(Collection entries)
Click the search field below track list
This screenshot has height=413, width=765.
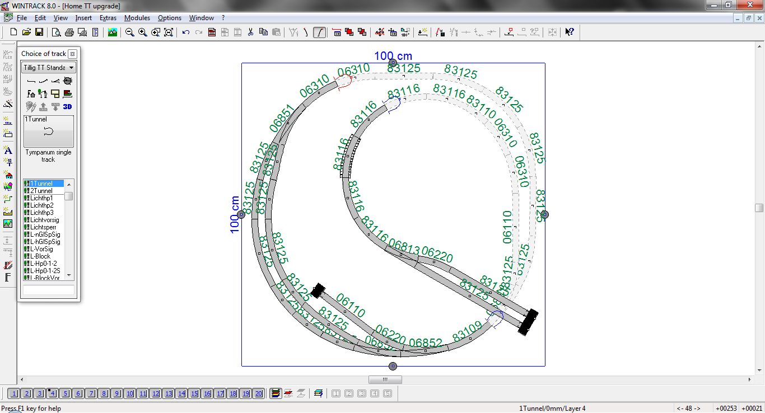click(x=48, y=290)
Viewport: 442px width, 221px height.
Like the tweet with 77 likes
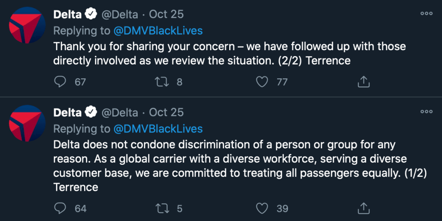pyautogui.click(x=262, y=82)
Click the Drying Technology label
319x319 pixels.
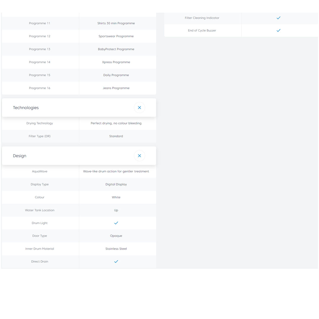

- **Problem to work on**
Exactly the lines from the one holding "Like the tweet with 77 likes" to the last line of the records above should be duplicated, with no pictures among them.

- **Exercise response**
Like the tweet with 77 likes
pyautogui.click(x=262, y=82)
Click the Drying Technology label
319x319 pixels.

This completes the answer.